Fees per term are £6,300 rising to £8,540 for day pupils and from £7,910 for part boarding. Full boarding starts at £9,050 rising to £12,680. Expect to pay extra for music tuition, learning support and some extra-curricular activities like horse riding and the Boat Club.
THE MUDDY VERDICT
Good for: Parents who are looking for an all-round education for their kids in a rural school that’s big on manners, community and caters for the sporty and non-sporty alike. Pangbourne College is small so children are known and cared for well and the good transport links will have frazzled parents clicking their heels.
Not for: The marching and naval traditions are strong, so you’ll either love or hate that element.
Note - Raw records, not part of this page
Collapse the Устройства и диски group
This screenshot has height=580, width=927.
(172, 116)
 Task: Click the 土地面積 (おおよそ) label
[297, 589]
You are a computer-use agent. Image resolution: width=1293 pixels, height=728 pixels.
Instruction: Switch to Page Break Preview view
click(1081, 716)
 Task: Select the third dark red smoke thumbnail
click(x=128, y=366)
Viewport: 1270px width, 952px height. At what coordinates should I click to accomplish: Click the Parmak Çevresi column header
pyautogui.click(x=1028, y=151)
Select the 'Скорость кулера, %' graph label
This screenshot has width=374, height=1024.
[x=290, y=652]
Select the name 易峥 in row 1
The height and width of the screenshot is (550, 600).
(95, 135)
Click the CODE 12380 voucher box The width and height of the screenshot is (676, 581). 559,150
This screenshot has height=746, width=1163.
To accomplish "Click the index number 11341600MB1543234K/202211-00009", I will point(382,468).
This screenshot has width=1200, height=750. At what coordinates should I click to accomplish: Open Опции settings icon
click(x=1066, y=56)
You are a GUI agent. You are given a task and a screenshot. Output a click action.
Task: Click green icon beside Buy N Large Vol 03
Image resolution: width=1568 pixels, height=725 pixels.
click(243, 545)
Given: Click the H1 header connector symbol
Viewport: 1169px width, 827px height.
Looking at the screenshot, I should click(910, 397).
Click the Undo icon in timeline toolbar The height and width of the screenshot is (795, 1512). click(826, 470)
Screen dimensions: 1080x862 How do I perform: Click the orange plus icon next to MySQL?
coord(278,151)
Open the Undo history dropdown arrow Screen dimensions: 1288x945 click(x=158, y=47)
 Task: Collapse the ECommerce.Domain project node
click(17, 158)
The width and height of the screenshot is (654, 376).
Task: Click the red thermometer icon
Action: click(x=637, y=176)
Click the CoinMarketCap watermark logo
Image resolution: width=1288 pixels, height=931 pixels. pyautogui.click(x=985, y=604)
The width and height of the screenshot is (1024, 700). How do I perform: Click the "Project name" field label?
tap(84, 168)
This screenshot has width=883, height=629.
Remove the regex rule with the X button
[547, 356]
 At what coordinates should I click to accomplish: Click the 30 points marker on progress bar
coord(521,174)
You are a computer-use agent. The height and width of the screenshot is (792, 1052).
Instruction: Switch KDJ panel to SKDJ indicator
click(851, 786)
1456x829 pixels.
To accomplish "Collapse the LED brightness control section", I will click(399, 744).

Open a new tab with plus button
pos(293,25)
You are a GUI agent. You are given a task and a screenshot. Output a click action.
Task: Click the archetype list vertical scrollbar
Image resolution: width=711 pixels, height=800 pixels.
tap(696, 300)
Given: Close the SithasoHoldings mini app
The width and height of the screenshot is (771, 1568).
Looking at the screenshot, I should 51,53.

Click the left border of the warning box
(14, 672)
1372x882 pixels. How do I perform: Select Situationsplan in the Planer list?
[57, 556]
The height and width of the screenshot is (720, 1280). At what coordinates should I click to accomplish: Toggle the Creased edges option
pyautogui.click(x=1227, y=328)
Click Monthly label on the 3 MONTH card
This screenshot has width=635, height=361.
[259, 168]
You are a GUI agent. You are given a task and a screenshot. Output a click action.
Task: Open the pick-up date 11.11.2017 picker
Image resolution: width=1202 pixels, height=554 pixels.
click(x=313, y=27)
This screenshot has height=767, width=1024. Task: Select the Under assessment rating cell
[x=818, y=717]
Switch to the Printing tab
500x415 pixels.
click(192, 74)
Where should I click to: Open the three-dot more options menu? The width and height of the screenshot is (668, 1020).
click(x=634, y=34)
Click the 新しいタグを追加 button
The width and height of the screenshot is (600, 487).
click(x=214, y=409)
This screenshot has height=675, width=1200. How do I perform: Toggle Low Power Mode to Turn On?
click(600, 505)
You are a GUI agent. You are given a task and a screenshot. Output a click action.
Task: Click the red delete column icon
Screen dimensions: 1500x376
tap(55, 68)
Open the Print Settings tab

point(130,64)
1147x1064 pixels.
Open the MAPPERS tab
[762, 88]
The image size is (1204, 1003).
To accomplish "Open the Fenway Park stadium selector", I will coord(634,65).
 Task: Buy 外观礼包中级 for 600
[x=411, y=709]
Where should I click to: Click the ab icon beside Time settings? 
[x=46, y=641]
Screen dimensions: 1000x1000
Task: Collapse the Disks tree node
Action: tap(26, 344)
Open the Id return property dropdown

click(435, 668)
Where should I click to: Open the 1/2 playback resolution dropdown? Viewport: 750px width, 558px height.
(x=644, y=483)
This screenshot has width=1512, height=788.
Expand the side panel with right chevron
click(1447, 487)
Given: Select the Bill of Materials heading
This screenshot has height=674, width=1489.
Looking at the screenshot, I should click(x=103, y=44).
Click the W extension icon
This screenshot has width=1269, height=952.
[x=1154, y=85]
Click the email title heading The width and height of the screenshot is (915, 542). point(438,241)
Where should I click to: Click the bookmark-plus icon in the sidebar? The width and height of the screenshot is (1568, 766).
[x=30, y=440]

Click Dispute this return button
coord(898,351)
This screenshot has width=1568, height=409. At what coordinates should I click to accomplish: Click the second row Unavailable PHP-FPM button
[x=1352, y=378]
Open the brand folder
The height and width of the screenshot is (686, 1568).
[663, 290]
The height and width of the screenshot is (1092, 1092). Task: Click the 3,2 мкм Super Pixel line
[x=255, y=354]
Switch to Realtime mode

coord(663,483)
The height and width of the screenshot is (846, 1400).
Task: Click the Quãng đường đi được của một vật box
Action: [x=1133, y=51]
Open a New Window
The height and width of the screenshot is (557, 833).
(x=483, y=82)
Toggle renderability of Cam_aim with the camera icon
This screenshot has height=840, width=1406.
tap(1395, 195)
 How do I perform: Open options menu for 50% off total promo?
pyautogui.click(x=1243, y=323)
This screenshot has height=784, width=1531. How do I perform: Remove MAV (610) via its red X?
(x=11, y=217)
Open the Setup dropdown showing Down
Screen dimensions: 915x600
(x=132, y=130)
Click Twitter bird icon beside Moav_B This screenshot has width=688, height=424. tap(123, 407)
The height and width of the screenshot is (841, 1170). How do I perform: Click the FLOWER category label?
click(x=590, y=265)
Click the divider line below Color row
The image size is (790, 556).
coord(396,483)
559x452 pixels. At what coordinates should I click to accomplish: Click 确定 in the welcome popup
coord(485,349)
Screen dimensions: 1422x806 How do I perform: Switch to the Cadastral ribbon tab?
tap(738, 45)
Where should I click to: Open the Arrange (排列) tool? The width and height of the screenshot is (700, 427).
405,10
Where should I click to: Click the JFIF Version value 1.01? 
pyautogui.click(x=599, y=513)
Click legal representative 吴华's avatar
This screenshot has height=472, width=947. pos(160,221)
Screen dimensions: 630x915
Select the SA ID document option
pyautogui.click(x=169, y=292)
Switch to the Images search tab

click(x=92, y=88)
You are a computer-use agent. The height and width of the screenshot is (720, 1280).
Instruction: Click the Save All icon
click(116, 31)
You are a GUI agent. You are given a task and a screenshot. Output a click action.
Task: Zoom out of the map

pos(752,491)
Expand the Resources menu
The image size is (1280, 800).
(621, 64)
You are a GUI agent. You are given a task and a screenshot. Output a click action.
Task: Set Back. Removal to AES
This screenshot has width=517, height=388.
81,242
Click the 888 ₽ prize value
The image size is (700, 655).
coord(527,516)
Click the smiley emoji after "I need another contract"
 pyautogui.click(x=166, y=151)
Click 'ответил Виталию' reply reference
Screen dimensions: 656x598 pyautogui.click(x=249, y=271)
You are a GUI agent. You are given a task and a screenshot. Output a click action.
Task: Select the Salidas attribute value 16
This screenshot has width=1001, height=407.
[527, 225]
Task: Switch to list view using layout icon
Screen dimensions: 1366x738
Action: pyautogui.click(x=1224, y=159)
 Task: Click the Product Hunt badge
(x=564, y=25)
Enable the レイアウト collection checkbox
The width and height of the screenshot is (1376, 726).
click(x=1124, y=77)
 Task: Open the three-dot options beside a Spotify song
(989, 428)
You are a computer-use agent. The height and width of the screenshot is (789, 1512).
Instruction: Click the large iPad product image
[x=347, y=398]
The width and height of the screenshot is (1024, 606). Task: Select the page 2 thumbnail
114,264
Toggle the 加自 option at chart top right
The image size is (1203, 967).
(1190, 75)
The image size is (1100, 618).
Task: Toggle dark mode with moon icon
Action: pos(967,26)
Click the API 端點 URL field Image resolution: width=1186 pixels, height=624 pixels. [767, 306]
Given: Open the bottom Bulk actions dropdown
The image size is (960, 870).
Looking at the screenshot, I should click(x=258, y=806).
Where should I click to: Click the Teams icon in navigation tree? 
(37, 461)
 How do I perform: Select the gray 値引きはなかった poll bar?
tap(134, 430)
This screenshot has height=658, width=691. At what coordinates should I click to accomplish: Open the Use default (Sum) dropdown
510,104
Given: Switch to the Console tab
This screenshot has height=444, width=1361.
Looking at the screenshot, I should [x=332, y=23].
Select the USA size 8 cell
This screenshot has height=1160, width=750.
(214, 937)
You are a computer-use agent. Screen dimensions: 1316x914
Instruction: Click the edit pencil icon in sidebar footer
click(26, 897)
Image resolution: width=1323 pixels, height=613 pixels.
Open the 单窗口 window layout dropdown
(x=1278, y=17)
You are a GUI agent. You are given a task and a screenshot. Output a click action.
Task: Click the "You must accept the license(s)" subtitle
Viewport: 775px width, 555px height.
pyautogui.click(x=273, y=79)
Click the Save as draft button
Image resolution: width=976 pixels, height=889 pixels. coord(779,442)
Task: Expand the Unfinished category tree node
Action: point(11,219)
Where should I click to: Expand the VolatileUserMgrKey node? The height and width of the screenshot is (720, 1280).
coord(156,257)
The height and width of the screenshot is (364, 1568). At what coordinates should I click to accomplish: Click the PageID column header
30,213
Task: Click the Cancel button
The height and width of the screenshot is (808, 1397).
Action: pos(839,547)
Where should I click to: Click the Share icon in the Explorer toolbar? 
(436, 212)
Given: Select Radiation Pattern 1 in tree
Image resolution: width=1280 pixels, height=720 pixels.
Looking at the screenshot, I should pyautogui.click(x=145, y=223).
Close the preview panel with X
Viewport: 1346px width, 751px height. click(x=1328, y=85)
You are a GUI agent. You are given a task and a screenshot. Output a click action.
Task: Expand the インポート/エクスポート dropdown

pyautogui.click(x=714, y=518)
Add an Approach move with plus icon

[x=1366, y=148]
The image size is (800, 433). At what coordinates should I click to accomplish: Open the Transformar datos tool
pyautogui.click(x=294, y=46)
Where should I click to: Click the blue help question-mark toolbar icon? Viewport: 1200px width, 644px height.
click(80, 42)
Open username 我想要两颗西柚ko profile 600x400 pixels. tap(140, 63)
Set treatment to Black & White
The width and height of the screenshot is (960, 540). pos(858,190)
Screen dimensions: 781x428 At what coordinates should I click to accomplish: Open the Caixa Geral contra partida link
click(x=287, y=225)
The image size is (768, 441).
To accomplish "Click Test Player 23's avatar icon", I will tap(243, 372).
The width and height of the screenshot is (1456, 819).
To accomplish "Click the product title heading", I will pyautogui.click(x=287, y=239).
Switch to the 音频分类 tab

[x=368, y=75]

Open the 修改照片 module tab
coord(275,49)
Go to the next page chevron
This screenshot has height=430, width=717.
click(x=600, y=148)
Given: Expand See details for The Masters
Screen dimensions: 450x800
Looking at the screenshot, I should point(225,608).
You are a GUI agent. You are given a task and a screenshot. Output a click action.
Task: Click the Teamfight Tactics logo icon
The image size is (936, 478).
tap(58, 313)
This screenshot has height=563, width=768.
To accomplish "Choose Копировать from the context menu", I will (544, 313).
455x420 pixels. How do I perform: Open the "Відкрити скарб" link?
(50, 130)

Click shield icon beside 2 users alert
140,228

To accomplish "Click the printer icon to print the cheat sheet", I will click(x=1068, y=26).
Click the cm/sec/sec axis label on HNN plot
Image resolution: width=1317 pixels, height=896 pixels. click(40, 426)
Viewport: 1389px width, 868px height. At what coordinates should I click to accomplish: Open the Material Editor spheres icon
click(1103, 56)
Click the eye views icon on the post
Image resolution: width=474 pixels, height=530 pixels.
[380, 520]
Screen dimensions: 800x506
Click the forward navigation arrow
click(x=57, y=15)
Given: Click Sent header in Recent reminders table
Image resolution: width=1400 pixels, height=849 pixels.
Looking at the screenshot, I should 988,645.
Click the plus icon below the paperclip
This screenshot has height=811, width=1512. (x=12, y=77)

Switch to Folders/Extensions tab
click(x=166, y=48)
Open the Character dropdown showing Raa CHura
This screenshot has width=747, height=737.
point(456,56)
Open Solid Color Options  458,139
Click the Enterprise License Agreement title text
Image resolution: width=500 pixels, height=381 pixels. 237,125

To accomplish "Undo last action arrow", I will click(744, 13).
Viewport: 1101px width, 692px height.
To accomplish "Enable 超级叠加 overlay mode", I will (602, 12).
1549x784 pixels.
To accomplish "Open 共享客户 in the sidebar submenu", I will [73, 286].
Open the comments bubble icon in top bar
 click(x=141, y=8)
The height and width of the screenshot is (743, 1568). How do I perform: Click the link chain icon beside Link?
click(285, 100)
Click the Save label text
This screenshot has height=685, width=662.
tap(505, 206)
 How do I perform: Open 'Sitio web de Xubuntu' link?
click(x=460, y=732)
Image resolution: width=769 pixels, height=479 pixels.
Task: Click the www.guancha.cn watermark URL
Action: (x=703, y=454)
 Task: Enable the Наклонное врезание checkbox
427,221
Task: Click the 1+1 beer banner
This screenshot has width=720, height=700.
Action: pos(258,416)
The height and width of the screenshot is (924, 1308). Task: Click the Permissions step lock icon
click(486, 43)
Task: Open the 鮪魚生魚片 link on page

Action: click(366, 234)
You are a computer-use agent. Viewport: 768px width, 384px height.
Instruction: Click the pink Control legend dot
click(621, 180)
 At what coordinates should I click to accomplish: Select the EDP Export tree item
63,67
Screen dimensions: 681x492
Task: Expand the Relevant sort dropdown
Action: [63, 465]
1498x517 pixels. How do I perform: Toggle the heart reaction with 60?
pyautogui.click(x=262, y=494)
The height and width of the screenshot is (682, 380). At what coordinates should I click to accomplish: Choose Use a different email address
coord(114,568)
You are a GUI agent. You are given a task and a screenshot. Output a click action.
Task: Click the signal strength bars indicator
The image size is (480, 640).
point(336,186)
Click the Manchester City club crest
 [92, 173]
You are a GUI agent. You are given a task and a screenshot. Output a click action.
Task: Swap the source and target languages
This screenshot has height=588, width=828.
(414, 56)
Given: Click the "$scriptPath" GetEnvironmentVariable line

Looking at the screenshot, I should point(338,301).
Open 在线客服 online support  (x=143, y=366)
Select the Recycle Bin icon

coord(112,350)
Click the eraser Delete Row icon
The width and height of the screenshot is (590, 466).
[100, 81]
But the values – kindness, selflessness, moral courage, initiative, industry, resilience and integrity – are attributes I’d love my kids to have in life. Being in a gorgeous 230-acre site in Pangbourne, there’s a slight Berkshire ‘bubble’ that’s more rural idyll than real life.
Dare to disagree: Oh be my guest! The next Whole School Open Day is on Saturday 18 September. Followed by the Year 7 Open Day on Saturday 16 October. Booking is essential.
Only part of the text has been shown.